The Assiniboine are believed to have originated on the southern edge of the Laurentian Shield in present-day Minnesota. They became a separate people from their closest linguistic cousins, the Yanktonai Dakota, sometime prior to 1640 when they are first mentioned by Europeans in the Jesuit Relation. They were not a member of the "Seven Fires Council" of the Great Sioux Nation by this time and were referred to by other Sioux speakers as the Hohe or "rebels". By 1806, the historical evidence definitively locates them in the Assiniboine River valley in present-day Saskatchewan and Manitoba.

The Cree had been in contact with Europeans since around 1611 when Henry Hudson reached their ancestral homeland around Hudson and James Bays. The traditional view of historians, based on the accounts of European traders, is that once the Hudson's Bay Company (HBC) began to establish itself in the Hudson Bay region, two branches of the Cree began moving west and south to act as middlemen traders. They denied other plains peoples access to the HBC, except for the Assiniboine, in exchange for peaceful relations.
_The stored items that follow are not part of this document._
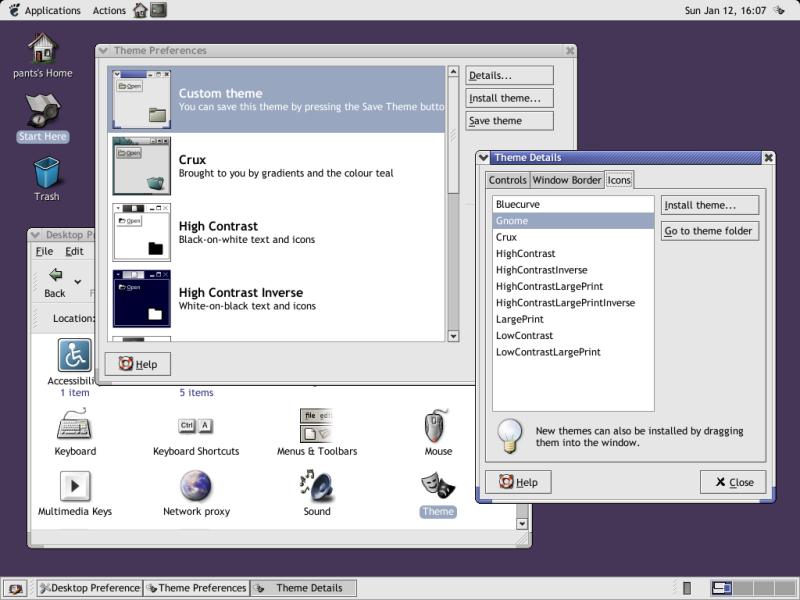
Task: Open the Mouse preferences icon
Action: 438,427
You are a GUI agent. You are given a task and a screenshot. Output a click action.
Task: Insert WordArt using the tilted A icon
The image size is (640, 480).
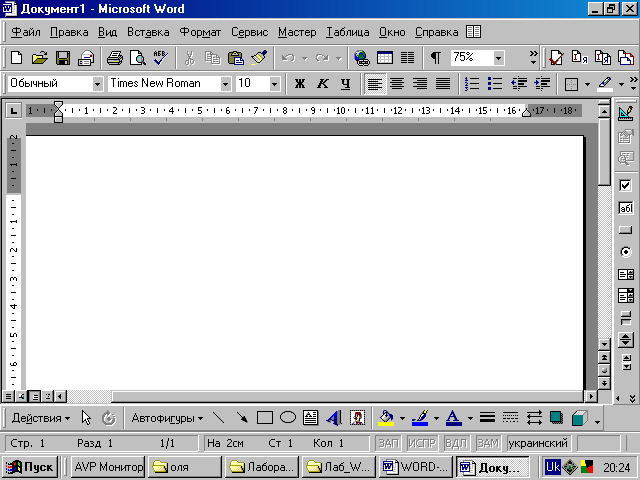point(333,418)
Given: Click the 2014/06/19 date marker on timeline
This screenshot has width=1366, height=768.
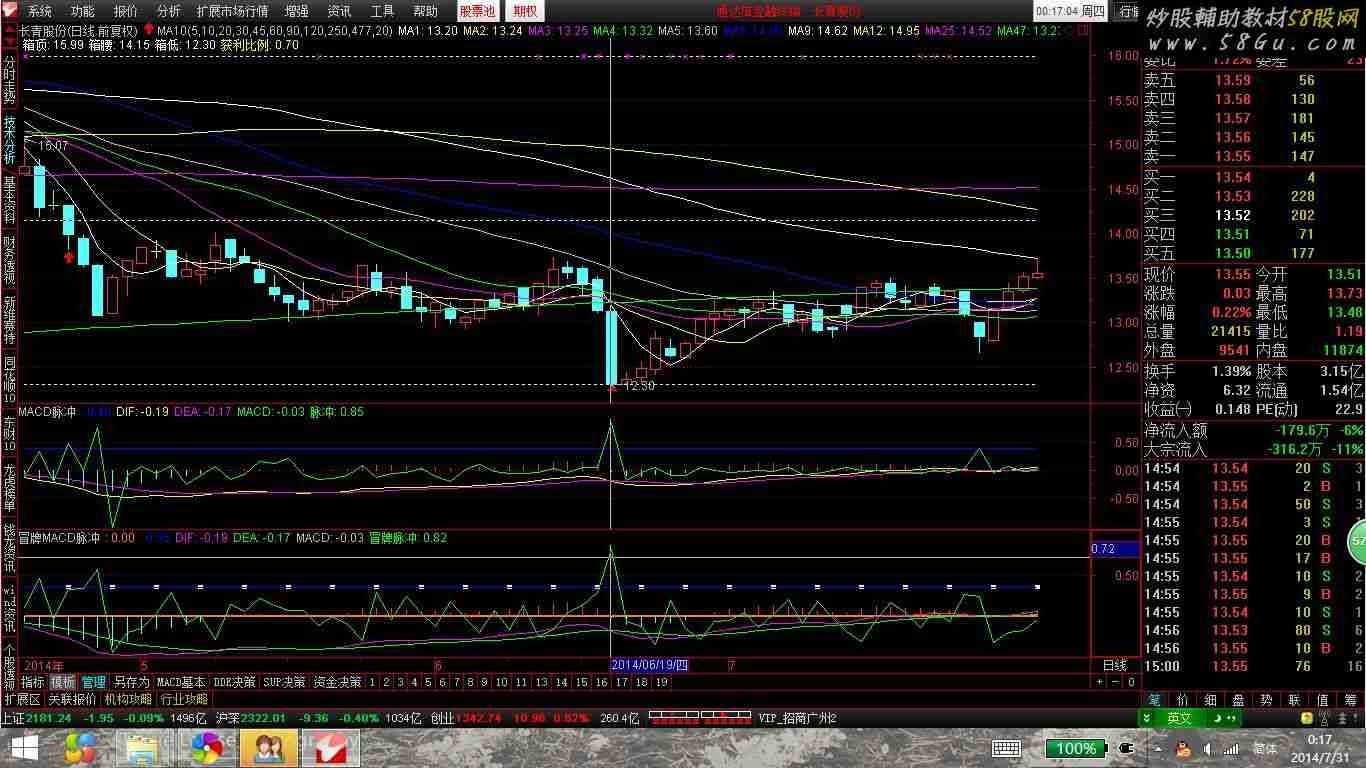Looking at the screenshot, I should [650, 665].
A more recent view, based on oral history and linguistic evidence, suggests that the Cree were already established west of Lake Winnipeg when the HBC arrived, and were likely present as far west as the Peace River Region of present-day Alberta.
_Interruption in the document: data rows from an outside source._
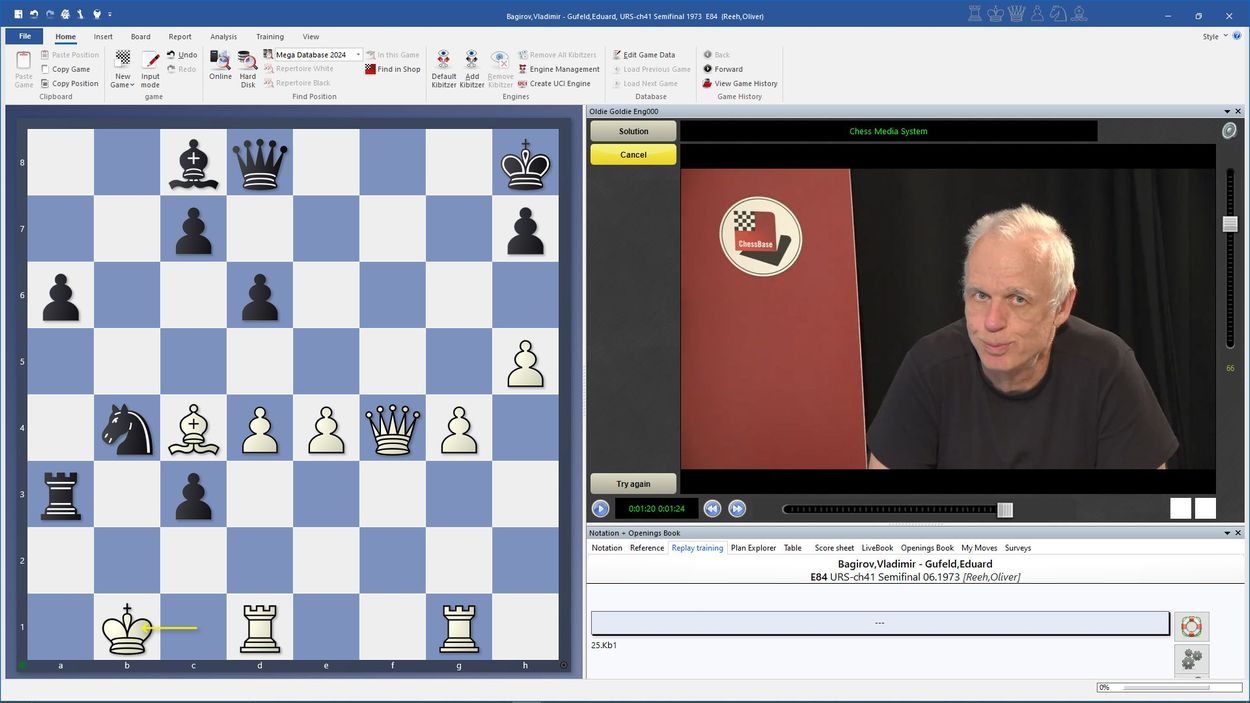Open the Mega Database 2024 dropdown
The image size is (1250, 703).
(358, 55)
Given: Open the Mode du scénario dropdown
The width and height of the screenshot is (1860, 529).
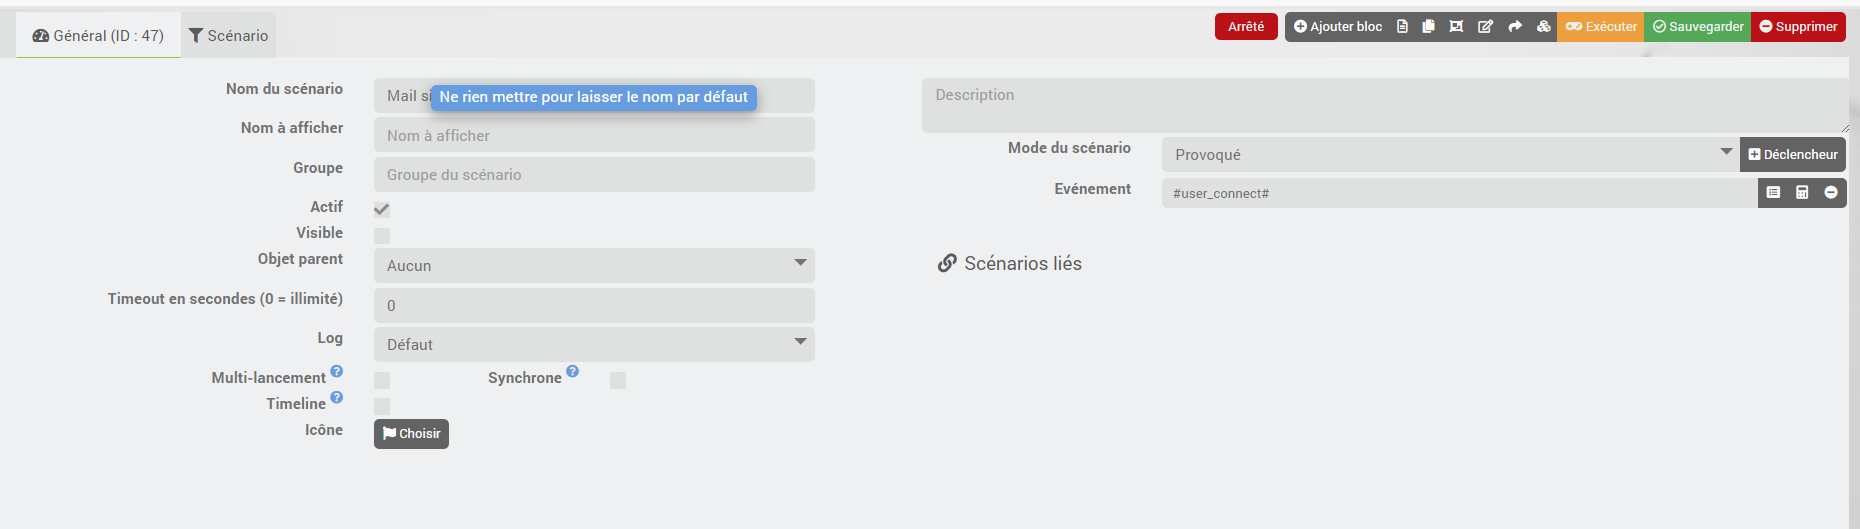Looking at the screenshot, I should point(1450,155).
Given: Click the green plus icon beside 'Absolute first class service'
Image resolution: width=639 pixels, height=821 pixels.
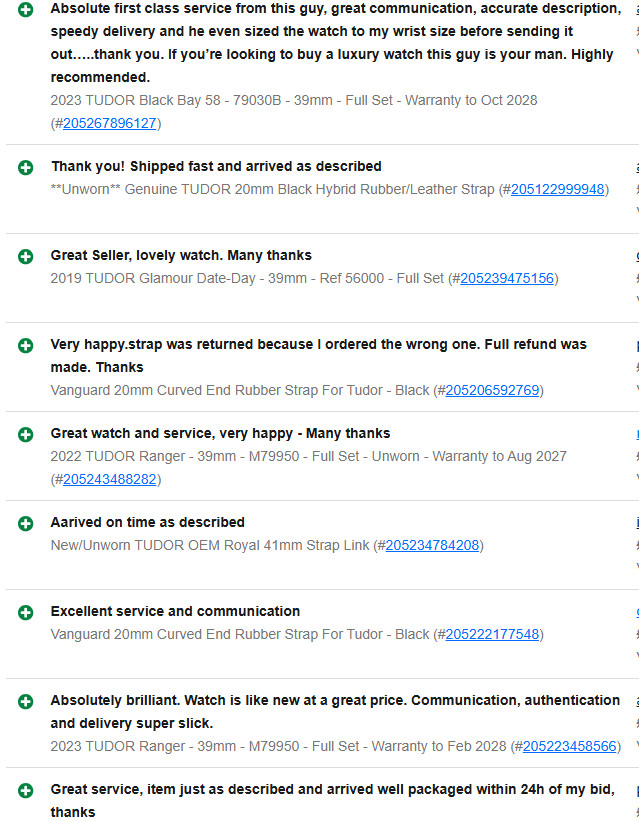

When the Hudson's Bay Company opened its first bayside posts in 1668 and 1688, the Cree became their main customers and resellers. Prior to this the Cree had been at the northwestern edge of a trade system linked to the French, from which they received only the secondhand goods others were ready to discard. Once in possession of direct access to European tools and weapons, the Cree were able to expand rapidly West.

The earliest written record of the military and political relations of the nations west of Hudson's Bay comes from Henry Kelsey's journal c. 1690–1692. In it, he states that the Cree and the Assiniboine had good relations with the Blackfoot and were already allies against the "Eagle Birch Indians, Mountain Poets, and Nayanwattame Poets" (the identities of these groups are uncertain but they may have been other Siouan-speakers, or Gros Ventres).

The history of the Stoney before the mid-eighteenth century are obscure. They speak a Siouan language they call nakoda, which is little different from Assiniboine. The present-day Stoney Nation of Alberta believes that Kelsey's mention of the "Mountain Poets" may refer to their ancestors. However, the consensus view is that they were not yet a separate people from the Assiniboine. There is clear evidence of them as a separate group from 1754–1755 when Anthony Henday wrote of camping with "Stone" families near present-day Red Deer, Alberta. The Stoney were already trading with the Cree fur traders at this point and were military allies.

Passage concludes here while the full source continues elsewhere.